Les primitifs valorisaient les représentations religieuses. La renaissance a apporté sa science de l’espace pour donner une indépendance à la peinture qui n’a cessé par la suite de se développer. Lorsque Caravage crée ses premiers tableaux, c’est une nouvelle dimension qu’il égrène. Celle de l’irruption brutale de la trivialité dans le réel. A sa suite, vont s’engouffrer une quantité incroyable de peintres séduits par cette manière inédite.
L’exposition du Petit-Palais sur les bas-fonds du baroque raconte cette histoire qui s’est tenue à Rome il y a 4 siècles. Caravage est devenu le caravagisme. Toute l’Europe s’y retrouve. Flamands, hollandais, français, allemands, espagnols. Une culture commune de l’image se met en place, mais n’empêche pas les particularismes propres à chacun de s’exprimer. Les artistes se retrouvent, créent des groupes par affinité élective ou par nationalité. Les hollandais sont les plus actifs. Personne n’est en reste et une émulation incroyable semble régner dans la ville éternelle. Des quantités faramineuses de tableaux y sont produites. Les amateurs ne manquent pas. Ils appartiennent à la haute société que les peintres fréquentent aussi.

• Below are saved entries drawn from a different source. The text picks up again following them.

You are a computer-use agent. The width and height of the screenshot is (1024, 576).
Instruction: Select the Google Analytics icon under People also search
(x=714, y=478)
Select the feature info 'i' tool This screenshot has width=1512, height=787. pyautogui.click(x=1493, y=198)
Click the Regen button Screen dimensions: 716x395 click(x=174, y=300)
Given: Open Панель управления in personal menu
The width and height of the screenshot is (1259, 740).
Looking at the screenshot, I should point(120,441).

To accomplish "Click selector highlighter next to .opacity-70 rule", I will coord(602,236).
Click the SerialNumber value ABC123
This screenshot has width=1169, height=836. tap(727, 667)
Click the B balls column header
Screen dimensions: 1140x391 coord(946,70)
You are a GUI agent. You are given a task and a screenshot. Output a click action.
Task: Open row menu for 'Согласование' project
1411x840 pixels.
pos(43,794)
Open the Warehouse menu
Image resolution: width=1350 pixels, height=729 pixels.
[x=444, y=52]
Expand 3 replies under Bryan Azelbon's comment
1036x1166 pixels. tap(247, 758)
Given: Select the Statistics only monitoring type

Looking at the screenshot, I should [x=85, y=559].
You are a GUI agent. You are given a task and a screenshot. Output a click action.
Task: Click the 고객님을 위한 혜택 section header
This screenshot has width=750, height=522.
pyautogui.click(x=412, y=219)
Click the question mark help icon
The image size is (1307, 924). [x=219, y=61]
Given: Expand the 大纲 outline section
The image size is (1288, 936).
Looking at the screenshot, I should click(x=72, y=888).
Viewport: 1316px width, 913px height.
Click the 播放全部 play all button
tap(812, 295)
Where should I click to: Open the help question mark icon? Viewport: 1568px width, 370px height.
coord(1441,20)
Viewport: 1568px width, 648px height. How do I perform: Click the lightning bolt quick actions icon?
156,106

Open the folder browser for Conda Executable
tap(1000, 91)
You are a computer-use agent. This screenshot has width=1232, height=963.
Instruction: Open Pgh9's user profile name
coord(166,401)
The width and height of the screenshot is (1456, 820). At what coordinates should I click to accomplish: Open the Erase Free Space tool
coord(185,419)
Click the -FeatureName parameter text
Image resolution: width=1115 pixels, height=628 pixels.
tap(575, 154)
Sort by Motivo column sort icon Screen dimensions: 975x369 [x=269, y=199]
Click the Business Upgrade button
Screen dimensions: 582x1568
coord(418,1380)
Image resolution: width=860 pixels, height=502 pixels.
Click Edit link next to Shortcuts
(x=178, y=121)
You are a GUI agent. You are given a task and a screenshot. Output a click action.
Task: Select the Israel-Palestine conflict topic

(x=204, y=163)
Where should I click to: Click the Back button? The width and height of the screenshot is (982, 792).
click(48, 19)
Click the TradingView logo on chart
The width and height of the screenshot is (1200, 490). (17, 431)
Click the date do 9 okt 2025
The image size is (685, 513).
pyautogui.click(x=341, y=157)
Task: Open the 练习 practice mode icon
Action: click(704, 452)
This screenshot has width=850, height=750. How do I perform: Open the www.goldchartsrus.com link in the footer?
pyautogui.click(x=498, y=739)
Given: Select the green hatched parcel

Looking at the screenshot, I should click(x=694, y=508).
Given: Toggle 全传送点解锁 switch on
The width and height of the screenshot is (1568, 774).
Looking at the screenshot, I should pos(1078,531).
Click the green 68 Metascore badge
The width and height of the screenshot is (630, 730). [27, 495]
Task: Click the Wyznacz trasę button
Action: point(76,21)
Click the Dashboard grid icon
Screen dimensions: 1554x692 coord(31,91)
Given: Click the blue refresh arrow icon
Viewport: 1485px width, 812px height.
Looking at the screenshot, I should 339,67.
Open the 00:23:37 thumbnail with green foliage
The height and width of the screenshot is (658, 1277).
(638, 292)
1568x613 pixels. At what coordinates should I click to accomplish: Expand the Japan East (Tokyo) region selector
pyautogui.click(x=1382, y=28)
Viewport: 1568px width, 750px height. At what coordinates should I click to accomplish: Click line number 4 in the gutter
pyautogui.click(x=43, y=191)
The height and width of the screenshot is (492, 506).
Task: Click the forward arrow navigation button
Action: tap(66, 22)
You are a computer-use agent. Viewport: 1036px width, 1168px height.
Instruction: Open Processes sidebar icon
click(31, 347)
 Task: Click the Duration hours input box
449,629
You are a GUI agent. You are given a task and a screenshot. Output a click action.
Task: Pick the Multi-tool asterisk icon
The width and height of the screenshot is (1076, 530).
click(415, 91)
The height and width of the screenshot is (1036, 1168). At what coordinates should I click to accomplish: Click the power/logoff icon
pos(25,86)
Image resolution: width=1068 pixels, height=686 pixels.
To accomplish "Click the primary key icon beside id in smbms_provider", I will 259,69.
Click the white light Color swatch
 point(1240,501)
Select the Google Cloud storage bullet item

Mais ces derniers ont tourné les talons des représentations classiques pour embrasser le quotidien dans lequel ils ont décidé de vivre et qui est celui du peuple. Les « bas-fonds » ainsi nommés se retrouvent à la une. Scènes de genre pittoresques, prostitution, violence des voyous, mendiants, musiciens, cartomanciennes. Des pans entiers de la réalité s’introduisent dans l’art pour la première fois. Une attention aux humbles, aux réprouvés, aux « petites gens », aux marges de la société. Les peintres s’agrègent à ce point de coexistence unique entre les puissants et le reste de la population. Ils y trouvent les moyens de vivre et l’inspiration.
Ils vivent d’ailleurs pleinement et le revendiquent. L’alcool coule à flot. Les comportements vindicatifs, un peu extrèmes, provocateurs se répandent. Caravage est mort assassin. D’autres ne vont guère faire mieux. Le théâtre de la peinture se confond avec celui de la vie et la reprise des effets de contrastes inventés par ce dernier renforce ce sentiment d’une implication directe de la réalité vécue dans l’espace de la peinture.
Le mendiant de Ribéra nous fixe et immobilise notre attention comme si le spectateur se retrouvait pétrifié en statue de sel par son simple regard. Présence chavirante qui nous interpelle par la force de son humilité. Toute la concentration de l’espagnol a banni l’anecdote. L’expression du visage et du corps, les loques qui lui collent à la peau, le fond particulièrement abstrait. C’est la misère universelle qui nous frappe. L’atroce condition des plus démunis qui nous est renvoyée dans l’orbite de notre propre existence. Cet homme est là. On ne peut l’ignorer. Ribéra nous oblige à le prendre en compte pour ce qu’il est : un malheureux déchu en pleine possession de son humanité.
Les 2 concerts de Valentin de Boulogne quémandent notre curiosité sur un plan différent. Ils mettent en scène des musiciens où chacun récite sa partition sans se préoccuper de la présence des autres. C’est une musique silencieuse qui se joue devant nous. Celle que l’on porte en soi comme un fardeau d’interrogations qui débouche sur la plus profonde des solitudes. Rien n’y fait. On ne peut guère attendre de son prochain, avec lequel pourtant on partage un quotidien, qu’il puisse nous venir en aide. Il faut suivre sa déstinée. La lumière de Valentin adoucit cependant les contrastes très marqués des peintres caravagesques. A l’angoisse de la solitude répond la rêverie. Valentin dépeint les hommes perdus pour mieux accéder au royaume de l’imaginaire et de la poésie. Ils sont seuls et se rejoignent malgré tout.
Le maniérisme très intellectualisé et poussif de la fin du 16ème siècle n’a plus lieu d’être. Le souffle réaliste du Caravage a conquis les esprits. Ses plus talentueux suiveurs vont s’en emparer pour aller à la rencontre d’une humanité plus vaste. Le filtre des représentations religieuses et mythologiques a toujours sa place. Mais chaque homme peut devenir sujet à part entière. L’art ne réserve plus ses sortilèges qu’à une poignée de privilégiés, mais tend son miroir au-delà, même si les amateurs se recrutent toujours parmi les premiers nommés.